▶ **Given passage**

----------

[swift-evolution] [Manifesto] Completing Generics

plx plxswift at icloud.com
Thu Mar 3 07:47:14 CST 2016


Thanks for publishing the manifesto; for the most part everything seems reasonable and logical extensions that would “complete" the current system.

I do have a few remarks and I’m going to put them each in a separate email (they don’t relate to each other).

# Comment: Variadic Generics “Need” Structural Union Types

Disclaimer: I’m not 100% sure on the terminology; I’m using “structural union” here to mean an “anonymous enum” (like “A | B | C | D”) wherein both (a) the order matters (e.g. `(A | B | C | D)` and `(D | C | B | A)` are different types) and also (b) types can repeated (e.g. `(Int | Int | Int)` exists and isn’t just `Int`). If that’s not a "structural union” I apologize for the inappropriate terminology.

Content: I think variadic generics will wind up being rather limited in their utility w/out a correspondingly-variadic form of “structural union”; the reason is that for many type-combinators the right representation for some of the resulting associated types is a sum.

----------

▶ **Work task 1**
Update the swift-evolution post starting at "[swift-evolution] [Manifesto] Completing" and ending at "to each other).", putting "message" in place of "email".
▶ **Work task 2**
In the swift-evolution post, what does the writer say variadic generics will be rather limited without?
▶ **Work task 3**
Resume the swift-evolution post from its last sentence.

----------

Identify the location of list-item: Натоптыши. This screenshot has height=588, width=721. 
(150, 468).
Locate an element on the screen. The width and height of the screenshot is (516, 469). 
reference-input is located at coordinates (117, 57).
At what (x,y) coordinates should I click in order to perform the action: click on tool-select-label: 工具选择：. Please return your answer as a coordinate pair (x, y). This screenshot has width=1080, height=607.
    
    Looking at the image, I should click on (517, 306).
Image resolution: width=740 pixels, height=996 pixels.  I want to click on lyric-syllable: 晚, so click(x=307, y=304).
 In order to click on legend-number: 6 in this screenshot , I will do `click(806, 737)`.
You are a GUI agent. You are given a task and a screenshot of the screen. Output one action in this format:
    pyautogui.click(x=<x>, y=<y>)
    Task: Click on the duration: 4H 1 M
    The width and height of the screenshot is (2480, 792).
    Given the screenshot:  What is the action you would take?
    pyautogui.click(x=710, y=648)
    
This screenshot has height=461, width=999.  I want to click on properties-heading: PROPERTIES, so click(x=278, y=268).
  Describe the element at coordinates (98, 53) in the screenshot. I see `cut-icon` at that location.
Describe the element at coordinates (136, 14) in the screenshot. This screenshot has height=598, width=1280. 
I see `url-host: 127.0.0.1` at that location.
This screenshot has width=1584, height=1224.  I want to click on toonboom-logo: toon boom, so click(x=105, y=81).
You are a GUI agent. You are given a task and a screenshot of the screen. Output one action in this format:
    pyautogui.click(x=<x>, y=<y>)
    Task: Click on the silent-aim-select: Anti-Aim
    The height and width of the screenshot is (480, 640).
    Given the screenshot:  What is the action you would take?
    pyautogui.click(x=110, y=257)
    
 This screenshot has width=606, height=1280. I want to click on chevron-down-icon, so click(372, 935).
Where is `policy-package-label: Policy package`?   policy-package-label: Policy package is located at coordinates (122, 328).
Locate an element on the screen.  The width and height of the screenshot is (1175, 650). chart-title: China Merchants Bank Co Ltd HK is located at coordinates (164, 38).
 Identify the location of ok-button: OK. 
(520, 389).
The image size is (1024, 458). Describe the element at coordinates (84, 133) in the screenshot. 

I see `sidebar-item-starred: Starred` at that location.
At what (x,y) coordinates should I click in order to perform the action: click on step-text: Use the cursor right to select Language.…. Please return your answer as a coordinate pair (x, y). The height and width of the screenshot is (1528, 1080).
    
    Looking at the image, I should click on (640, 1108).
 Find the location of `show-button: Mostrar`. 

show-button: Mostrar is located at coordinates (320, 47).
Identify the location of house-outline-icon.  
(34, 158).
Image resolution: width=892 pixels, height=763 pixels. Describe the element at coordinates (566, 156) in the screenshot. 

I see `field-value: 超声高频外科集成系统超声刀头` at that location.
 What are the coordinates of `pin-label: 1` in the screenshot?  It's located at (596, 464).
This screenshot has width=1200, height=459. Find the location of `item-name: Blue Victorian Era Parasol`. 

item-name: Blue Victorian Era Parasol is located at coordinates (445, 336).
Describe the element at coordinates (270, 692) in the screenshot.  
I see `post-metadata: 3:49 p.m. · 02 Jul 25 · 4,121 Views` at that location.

----------

▶ **Expected answer 1**
[swift-evolution] [Manifesto] Completing Generics

plx plxswift at icloud.com
Thu Mar 3 07:47:14 CST 2016


Thanks for publishing the manifesto; for the most part everything seems reasonable and logical extensions that would “complete" the current system.

I do have a few remarks and I’m going to put them each in a separate message (they don’t relate to each other).

▶ **Expected answer 2**
A correspondingly-variadic form of "structural union."

▶ **Expected answer 3**
Here’s a motivating example: a read-only collection acts as the concatenation of its `n` input collections. Today this requires a family of types (one per `n` you wish to support) and would superficially seem like a good place to use variadic generics...but it’s not so straightforward:

// non-variadic version:
struct ChainCollection3<A:Collection,B:Collection,C:Collection> : Collection {
  let a = A
  let b = B
  let c = C
}

enum ChainCollection3Index<A:Collection,B:Collection,C:Collection> : ForwardIndex {
  case IndexA(A.Index) // <- can’t be just `A` due to name collision!
  case IndexB(B.Index) //
  case IndexC(C.Index) //
}

// showing the index in use:
extension ChainCollection3 {

  associatedtype Index = ChainCollection3Index<A,B,C>

  var startIndex: Index { return .IndexA(a.startIndex) }
  var endIndex: Index { return .IndexC(c.endIndex) }

  // the below isn’t actually correct b/c it doesn’t
  // properly handle the case when one of the constituent
  // collections is empty…also assuming collections-move-indices:
  func successorFor(index: Index) -> Index {
    switch (index) {
      case let .IndexA(aIndex):
        return aIndex == a.endIndex ? .IndexB(b.startIndex) : .IndexA(a.successorFor(aIndex))
      case let .IndexB(bIndex):
        return bIndex == b.endIndex ? .IndexC(c.startIndex) : .IndexB(b.successorFor(bIndex))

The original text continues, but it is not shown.